Miguel de Icaza brought this book, Confessions of an Economic Hitman, to my attention, and also the fact that The Church Report is available online.
Garden State is one of the loveliest films I’ve seen in a long long time. Very funny, very very funny, and as touching and sweet as you can imagine.
So, Desperate Housewives finally started last week in the UK. Unfortunately, I missed it as I was having dinner with my friend Philippa. I downloaded the first episode this weekend and I’ll definitely be watching from now on. But as much as I enjoyed it, I was also shocked by my sense of deja vu whilst watching it: it’s such a rip-off of Twin Peaks. Apparently, I’m not the only one to have noticed this; but even so, having it narrated by a seemingly unlikely candidate for suicide, as opposed to starting with a seemingly unsuitable canditate for murder, in order to reveal the dark underbelly of suburban America behind the white picket fences; and to have a character who appears at the most prescient or inconvenient moments like the “Log Lady” constantly crop up like Mrs. Martha Huber (who in her first appearance was carrying a blender just like the log lady carries her log) strikes me as pushing the limit of the difference between reference and plagiarism.
Still, it’s exciting that there are new shows worth talking about. Of the returning shows, tonight and tomorrow 24 makes a comeback. I hope to God it’s better than the last season. The first season was genius, but primarily because of its originality, and its taut script — even the occasional idiocy like Mrs. Bauer’s amnesia were forgiveable. I personally found the second and third seasons to be trading on the originallity of the first, and to be slightly lacklustre in comparison. Of course, the sad truth is that I watched, was hooked from episode to episode, and was in thrall to the cliffhangers each week nonetheless. So I guess it worked in some sense of working, but whereas I honestly think I will one day re-watch the first season of 24 I very much doubt that I will bother re-watching seasons two or three. Here’s hoping for season four.

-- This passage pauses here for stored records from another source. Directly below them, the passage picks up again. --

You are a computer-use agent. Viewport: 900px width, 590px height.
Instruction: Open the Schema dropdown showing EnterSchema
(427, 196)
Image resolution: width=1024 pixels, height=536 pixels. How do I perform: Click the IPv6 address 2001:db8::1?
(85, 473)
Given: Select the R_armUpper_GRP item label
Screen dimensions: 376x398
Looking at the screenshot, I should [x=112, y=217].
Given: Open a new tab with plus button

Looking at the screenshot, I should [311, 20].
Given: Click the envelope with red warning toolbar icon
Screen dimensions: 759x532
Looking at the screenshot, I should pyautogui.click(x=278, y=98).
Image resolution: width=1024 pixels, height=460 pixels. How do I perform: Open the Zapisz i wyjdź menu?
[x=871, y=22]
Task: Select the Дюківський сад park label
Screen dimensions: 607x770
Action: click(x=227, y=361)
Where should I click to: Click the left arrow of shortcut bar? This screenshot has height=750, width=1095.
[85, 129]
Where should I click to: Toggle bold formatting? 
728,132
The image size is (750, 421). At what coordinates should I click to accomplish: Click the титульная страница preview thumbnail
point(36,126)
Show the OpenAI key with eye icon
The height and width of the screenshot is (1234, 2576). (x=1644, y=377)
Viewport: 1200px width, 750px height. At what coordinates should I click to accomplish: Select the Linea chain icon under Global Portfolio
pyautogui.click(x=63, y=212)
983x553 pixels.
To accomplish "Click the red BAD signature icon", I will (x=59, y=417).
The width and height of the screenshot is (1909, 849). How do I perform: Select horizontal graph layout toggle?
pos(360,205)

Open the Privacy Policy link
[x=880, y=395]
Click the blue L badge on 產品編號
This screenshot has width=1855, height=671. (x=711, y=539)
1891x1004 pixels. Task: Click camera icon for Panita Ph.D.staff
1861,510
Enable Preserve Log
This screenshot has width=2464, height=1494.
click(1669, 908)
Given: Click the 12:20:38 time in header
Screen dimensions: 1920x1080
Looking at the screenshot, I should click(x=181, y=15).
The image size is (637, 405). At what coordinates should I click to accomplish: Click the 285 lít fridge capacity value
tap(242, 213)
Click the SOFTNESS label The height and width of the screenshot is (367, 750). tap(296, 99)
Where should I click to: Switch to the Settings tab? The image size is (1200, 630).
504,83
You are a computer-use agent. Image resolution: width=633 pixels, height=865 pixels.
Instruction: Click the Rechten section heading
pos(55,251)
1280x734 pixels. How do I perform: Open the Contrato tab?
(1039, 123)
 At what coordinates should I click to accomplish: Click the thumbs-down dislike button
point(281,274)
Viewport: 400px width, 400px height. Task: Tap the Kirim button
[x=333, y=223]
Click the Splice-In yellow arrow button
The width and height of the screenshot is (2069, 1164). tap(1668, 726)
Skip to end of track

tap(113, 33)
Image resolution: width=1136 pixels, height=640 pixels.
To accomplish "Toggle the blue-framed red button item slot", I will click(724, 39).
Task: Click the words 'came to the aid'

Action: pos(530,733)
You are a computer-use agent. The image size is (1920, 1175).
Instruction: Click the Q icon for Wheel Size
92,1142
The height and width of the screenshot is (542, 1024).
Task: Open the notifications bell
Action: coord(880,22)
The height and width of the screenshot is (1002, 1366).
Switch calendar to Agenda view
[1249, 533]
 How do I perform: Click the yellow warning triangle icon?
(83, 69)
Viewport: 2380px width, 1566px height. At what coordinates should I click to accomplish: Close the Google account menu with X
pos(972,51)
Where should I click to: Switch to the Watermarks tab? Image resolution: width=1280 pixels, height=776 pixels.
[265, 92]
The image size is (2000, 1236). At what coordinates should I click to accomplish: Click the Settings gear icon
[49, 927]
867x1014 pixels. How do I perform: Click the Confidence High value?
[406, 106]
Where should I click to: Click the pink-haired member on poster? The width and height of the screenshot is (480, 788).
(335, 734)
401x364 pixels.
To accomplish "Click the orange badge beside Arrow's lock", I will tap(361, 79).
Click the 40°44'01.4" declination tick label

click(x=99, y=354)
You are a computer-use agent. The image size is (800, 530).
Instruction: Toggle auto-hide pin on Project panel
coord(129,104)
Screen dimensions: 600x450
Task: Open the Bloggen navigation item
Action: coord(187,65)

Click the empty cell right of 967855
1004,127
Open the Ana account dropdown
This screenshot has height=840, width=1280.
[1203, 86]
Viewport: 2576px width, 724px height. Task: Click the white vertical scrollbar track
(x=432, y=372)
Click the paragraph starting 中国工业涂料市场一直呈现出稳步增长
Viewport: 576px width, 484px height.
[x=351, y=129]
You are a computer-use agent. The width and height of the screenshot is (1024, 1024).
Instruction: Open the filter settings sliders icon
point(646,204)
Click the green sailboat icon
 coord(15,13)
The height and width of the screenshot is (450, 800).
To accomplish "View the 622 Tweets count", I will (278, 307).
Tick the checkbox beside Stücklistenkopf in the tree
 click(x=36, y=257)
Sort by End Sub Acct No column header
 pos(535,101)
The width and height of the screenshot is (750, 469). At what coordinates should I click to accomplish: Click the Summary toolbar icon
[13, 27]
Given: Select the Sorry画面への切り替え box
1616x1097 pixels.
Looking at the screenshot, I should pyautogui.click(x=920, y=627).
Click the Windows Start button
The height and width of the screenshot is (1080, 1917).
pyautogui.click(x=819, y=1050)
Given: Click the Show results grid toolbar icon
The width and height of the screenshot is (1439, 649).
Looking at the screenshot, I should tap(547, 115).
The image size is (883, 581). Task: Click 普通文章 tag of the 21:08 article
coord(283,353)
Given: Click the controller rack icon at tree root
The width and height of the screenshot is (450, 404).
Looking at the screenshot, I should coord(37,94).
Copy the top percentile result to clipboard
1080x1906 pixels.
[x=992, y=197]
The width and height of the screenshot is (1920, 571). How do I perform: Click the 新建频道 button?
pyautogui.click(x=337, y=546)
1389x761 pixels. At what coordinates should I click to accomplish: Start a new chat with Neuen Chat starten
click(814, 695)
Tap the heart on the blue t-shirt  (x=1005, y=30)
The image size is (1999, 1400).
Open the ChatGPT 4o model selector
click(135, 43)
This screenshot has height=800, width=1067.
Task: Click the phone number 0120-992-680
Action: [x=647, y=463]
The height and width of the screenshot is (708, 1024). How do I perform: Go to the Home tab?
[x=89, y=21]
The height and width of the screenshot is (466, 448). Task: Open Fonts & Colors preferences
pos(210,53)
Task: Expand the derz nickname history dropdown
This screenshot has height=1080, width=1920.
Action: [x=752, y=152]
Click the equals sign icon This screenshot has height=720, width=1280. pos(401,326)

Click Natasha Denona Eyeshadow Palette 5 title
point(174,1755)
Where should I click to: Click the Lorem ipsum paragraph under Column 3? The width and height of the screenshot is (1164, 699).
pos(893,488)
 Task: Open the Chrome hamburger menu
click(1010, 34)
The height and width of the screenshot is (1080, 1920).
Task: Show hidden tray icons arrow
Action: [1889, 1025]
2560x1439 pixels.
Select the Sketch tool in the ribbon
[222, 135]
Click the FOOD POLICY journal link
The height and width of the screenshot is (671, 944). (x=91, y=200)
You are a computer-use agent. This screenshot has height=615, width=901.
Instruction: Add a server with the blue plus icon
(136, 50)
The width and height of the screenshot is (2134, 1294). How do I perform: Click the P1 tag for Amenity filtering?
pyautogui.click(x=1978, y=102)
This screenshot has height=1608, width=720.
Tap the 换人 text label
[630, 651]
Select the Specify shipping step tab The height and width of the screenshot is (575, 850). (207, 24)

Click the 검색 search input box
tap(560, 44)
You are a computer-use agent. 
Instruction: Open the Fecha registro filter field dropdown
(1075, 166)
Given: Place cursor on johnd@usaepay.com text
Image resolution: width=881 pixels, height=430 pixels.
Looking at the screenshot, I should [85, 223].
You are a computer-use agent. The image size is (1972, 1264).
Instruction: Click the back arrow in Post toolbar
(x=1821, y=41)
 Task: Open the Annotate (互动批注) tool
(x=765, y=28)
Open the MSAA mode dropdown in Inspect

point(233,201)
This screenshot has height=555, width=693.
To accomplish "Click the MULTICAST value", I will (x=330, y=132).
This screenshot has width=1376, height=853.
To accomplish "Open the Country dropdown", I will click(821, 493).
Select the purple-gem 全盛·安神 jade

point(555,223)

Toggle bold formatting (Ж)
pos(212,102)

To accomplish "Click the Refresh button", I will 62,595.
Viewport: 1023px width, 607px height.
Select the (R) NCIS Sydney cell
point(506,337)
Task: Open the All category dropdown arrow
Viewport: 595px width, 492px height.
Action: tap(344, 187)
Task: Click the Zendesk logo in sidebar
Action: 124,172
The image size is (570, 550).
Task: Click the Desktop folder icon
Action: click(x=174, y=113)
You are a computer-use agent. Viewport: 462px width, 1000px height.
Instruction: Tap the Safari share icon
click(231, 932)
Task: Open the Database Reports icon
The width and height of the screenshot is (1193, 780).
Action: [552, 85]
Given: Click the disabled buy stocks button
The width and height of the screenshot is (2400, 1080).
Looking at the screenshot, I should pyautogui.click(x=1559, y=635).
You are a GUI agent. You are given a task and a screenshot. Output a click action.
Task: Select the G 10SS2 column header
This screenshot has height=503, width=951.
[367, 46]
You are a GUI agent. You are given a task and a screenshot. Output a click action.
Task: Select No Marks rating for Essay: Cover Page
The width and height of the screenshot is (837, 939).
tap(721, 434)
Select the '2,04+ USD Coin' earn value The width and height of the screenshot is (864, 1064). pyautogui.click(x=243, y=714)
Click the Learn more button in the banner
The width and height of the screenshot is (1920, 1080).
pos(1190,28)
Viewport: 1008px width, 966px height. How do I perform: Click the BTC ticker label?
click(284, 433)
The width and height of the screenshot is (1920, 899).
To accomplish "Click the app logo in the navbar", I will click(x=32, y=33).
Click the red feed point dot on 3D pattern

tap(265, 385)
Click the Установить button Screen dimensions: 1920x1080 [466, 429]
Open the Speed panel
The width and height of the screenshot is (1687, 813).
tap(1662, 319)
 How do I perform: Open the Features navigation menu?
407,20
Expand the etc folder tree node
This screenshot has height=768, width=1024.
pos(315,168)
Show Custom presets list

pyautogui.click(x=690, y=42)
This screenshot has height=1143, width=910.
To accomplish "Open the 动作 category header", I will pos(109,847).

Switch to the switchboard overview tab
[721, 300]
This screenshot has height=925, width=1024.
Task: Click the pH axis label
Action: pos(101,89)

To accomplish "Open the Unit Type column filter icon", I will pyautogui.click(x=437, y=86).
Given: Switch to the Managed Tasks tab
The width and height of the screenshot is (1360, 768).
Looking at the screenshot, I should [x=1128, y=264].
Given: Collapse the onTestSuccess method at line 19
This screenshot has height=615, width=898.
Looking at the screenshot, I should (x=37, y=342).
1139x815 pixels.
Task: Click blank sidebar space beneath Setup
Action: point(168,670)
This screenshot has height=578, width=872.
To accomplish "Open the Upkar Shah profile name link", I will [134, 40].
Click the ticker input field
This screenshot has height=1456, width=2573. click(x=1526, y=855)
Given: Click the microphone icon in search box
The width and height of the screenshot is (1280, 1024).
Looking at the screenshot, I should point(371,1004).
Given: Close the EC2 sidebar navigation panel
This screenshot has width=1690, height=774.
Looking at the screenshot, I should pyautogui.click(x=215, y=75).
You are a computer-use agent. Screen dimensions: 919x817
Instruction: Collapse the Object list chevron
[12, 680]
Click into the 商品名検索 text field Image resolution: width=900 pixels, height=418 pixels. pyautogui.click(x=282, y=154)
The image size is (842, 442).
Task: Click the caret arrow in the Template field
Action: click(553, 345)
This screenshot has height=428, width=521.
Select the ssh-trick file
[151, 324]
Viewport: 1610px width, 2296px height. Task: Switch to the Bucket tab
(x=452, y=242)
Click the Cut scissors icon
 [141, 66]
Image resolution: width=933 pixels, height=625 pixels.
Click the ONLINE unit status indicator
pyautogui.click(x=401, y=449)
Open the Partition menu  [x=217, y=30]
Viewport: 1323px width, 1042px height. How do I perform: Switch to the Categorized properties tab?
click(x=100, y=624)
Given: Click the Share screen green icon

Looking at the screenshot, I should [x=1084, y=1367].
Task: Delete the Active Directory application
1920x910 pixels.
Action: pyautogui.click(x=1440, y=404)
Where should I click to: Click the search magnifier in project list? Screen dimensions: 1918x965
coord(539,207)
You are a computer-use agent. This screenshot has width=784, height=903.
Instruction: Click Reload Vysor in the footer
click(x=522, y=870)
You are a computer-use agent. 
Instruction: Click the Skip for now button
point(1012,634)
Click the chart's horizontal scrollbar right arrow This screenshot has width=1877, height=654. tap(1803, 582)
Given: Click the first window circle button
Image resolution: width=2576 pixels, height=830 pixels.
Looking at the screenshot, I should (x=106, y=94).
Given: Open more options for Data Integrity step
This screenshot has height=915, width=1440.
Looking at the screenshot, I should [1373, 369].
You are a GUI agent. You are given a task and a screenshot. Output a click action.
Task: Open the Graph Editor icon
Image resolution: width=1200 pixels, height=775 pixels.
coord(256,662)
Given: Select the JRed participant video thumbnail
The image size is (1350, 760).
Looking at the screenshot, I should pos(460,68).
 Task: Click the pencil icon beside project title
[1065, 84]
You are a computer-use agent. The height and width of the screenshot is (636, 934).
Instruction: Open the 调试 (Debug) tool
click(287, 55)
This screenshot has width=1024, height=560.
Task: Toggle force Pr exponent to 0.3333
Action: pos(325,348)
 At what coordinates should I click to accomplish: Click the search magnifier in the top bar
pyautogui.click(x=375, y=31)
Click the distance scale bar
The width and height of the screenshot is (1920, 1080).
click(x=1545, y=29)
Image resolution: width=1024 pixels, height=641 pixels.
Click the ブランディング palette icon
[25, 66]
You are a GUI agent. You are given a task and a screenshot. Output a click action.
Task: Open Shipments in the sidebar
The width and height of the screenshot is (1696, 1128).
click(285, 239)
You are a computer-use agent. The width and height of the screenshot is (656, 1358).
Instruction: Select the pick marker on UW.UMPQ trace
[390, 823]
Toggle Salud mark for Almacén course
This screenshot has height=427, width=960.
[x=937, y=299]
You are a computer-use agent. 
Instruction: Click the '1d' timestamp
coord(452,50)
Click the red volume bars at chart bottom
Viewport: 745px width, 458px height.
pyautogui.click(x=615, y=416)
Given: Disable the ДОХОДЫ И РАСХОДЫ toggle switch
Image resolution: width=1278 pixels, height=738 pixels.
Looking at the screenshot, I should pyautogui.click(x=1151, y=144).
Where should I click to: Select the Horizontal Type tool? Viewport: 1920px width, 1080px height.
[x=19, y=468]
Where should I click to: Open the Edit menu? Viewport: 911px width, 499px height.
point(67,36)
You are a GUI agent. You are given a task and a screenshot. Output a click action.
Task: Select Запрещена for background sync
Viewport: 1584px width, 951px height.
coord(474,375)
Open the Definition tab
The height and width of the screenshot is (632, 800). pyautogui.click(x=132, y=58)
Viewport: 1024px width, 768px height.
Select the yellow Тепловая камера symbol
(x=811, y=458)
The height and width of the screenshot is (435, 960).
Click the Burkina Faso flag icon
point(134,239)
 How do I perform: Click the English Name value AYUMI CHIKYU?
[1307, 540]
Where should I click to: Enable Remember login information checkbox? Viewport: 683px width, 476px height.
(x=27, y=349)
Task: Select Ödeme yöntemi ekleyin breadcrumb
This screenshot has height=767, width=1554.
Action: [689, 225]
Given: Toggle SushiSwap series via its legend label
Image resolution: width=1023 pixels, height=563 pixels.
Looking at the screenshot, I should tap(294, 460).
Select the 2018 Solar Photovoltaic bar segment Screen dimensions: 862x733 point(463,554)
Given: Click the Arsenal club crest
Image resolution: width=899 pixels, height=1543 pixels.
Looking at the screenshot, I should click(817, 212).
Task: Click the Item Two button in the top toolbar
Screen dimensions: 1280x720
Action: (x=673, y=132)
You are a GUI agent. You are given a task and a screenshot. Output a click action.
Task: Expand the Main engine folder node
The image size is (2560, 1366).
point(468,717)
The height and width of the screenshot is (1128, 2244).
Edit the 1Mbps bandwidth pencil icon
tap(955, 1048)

Of the other new shows, Veronica Mars and Lost strike me as the best. Veronica Mars has irritated me in the past: the detective theme borders on Murder She Wrote from time to time, and some of the emotional content is juvenile and thin, but on the whole I enjoy it, and lately the episodes have been wonderful. Lost is, let’s face it, incredible. It’s one of the best TV shows I’ve ever seen. I honestly wasn’t expecting somethng that good from the creator of Alias.
And so, to Alias. It’s a stoooopid show. But it’s first season was hugely enjoyable, and just, well, cool. But season two got worse, and season three was so bad that I vowed never to watch it ever again. But some of the Buffy the Vampire Slayer and Angel wtiters apparently moved to Alias, and it suddenly became a possibility again for me. The double-bill that was the season four premiere turned out to be more like season one than season three: still sttupid, but fun, and not annoying. So maybe there’s hope for Alias after all.